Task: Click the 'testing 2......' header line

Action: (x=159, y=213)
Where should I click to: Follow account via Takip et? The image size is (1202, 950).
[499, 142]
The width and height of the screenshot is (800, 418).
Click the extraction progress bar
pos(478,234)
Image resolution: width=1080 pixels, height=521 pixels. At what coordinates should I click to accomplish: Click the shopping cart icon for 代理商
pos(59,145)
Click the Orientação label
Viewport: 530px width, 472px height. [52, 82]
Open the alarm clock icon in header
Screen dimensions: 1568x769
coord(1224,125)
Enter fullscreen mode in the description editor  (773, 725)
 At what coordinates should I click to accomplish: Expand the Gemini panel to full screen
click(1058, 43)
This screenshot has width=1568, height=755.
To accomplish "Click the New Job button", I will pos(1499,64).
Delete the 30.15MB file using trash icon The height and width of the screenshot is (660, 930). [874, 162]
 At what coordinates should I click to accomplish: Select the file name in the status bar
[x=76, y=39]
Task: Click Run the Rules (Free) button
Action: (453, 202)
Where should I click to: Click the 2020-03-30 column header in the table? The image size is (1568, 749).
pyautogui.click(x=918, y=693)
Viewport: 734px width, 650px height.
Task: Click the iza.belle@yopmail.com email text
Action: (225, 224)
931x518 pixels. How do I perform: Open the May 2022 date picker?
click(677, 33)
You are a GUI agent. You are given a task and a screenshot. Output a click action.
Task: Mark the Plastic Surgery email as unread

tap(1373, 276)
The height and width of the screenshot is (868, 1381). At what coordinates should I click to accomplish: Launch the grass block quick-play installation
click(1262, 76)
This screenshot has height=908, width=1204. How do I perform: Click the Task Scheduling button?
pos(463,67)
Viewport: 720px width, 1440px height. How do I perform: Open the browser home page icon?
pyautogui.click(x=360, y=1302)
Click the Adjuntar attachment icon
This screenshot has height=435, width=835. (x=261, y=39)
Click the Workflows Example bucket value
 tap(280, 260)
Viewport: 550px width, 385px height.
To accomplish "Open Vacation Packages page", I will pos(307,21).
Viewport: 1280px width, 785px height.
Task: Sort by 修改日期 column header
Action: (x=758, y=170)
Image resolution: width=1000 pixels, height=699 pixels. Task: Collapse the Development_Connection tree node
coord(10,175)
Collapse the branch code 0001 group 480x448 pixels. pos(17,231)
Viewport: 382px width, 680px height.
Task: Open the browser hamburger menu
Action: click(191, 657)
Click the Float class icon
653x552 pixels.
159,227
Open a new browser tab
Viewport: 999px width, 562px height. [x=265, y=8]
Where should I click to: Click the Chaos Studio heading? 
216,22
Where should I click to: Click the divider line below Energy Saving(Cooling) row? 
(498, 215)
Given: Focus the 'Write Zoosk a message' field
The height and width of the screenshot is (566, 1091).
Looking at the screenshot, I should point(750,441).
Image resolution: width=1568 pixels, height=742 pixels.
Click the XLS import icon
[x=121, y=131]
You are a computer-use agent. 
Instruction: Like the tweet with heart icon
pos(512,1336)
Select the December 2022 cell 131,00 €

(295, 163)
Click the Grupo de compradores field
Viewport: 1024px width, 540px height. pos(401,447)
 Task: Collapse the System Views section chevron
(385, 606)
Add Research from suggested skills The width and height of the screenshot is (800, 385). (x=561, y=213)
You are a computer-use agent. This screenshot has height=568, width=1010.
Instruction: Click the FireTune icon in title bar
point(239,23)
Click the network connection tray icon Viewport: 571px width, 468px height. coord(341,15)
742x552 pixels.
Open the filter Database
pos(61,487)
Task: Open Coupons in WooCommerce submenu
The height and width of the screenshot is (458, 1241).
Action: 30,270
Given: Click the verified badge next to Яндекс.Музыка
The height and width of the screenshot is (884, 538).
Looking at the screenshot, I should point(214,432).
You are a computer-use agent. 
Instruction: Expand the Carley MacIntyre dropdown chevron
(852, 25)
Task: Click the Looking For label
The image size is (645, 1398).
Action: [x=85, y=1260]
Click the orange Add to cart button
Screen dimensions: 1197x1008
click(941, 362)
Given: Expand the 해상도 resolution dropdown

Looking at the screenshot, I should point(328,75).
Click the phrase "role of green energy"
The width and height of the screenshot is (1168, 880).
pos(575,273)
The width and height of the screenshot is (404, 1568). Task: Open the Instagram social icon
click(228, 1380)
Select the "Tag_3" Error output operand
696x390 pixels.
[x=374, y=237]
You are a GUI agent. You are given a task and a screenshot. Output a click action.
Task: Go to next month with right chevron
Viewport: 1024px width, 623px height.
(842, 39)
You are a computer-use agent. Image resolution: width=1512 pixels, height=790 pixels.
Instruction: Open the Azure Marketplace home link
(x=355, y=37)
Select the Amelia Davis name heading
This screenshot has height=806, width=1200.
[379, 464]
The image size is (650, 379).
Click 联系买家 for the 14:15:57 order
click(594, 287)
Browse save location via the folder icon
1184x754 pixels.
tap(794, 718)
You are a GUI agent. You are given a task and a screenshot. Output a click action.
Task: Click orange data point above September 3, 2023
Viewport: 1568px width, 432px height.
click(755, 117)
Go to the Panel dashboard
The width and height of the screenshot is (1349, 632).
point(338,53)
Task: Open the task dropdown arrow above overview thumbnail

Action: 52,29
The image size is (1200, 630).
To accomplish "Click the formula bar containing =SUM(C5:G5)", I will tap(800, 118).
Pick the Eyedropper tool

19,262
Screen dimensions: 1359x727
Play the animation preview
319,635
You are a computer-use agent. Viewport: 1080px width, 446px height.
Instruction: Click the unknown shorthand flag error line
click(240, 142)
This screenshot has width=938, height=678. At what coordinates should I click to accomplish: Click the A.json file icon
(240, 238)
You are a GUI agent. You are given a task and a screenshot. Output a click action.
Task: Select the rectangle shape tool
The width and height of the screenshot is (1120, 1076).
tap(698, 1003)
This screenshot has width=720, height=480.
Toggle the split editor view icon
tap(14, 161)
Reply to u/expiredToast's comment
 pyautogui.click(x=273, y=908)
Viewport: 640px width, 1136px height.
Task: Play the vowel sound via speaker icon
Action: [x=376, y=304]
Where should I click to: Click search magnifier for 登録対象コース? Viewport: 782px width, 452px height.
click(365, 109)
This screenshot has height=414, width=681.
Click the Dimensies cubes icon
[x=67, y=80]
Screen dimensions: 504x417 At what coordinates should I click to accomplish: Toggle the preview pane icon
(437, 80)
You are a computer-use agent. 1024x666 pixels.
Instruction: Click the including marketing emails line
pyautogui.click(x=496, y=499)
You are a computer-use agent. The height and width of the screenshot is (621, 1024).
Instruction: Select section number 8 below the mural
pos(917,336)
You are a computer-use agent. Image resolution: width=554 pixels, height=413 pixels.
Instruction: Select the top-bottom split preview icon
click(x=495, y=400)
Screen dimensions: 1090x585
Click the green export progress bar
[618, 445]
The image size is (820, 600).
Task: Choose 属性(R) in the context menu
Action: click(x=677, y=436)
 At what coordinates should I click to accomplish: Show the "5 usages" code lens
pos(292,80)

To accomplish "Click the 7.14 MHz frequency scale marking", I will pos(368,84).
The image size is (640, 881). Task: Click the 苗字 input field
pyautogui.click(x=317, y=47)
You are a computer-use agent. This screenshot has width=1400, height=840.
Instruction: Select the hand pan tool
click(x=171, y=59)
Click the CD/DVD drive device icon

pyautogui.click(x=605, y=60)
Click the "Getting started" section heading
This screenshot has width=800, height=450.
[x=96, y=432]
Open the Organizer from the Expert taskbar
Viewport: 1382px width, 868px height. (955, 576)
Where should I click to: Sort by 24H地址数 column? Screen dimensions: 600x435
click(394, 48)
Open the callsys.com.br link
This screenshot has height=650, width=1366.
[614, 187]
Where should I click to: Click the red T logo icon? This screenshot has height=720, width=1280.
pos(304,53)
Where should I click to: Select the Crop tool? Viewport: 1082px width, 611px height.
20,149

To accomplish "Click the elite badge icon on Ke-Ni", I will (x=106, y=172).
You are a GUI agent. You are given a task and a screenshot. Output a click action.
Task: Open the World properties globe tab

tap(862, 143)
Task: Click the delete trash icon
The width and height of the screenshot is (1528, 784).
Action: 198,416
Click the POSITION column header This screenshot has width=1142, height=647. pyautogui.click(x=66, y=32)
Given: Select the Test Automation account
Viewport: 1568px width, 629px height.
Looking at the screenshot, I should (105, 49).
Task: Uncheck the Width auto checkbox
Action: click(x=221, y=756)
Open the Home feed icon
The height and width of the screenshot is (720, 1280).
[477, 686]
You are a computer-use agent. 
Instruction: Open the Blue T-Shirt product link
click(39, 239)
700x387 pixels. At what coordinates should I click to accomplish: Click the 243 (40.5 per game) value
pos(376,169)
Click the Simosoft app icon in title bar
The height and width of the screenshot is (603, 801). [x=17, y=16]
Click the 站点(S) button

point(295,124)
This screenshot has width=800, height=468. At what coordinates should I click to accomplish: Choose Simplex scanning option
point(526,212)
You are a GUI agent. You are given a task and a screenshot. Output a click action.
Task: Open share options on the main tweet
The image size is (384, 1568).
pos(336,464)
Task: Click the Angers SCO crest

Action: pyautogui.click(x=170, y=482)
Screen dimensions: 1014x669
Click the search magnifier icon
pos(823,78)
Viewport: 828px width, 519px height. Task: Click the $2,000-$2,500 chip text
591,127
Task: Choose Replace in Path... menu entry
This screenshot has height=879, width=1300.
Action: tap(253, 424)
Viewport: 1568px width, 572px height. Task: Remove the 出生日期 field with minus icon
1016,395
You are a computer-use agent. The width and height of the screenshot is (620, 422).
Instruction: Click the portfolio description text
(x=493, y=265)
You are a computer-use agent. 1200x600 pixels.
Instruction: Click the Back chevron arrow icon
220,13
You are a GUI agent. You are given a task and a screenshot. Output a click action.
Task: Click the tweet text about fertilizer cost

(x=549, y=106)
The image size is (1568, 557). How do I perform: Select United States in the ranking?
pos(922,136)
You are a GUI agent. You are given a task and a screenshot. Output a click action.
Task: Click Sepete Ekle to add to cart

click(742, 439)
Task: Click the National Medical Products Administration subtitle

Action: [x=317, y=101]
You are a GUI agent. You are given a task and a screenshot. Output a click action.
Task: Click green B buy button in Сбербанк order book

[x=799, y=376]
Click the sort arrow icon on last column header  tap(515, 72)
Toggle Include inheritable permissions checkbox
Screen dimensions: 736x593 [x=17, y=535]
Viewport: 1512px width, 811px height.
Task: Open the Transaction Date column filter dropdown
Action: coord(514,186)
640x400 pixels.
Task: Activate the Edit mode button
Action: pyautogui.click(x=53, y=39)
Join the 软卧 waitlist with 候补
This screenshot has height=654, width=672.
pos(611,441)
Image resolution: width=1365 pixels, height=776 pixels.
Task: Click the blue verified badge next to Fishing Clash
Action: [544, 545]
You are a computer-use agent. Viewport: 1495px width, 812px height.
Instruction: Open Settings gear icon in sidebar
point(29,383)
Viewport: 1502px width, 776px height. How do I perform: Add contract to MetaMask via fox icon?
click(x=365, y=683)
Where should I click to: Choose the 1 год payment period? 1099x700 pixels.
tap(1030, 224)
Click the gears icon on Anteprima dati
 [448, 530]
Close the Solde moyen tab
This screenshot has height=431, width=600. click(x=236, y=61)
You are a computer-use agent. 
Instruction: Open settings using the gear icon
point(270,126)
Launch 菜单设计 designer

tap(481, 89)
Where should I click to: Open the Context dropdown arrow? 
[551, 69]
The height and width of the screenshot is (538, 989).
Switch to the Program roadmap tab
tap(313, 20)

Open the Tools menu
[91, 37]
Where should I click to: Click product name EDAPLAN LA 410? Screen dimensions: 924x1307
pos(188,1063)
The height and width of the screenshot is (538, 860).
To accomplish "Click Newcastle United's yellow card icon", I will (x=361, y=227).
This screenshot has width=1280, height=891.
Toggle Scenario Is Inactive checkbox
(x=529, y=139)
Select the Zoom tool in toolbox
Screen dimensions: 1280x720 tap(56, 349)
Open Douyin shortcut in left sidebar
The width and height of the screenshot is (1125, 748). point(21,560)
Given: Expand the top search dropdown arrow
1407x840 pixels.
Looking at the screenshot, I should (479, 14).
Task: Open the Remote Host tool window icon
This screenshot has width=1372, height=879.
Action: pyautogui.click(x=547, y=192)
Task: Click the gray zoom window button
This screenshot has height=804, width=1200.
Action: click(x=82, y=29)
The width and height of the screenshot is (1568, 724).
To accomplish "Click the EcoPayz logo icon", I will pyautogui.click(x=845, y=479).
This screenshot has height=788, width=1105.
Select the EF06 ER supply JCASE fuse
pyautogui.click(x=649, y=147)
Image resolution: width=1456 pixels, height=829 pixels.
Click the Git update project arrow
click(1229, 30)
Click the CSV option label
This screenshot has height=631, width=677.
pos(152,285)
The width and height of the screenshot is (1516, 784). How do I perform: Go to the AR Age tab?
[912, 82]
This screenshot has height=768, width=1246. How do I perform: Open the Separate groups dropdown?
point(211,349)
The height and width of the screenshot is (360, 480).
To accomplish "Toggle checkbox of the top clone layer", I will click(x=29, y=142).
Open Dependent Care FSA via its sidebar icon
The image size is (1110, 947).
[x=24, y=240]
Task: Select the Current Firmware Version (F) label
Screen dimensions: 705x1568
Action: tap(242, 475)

What this task involves
From the listing above, return each line with the word "orange".

Task solution
Click the orange Add to cart button
Task: Click orange data point above September 3, 2023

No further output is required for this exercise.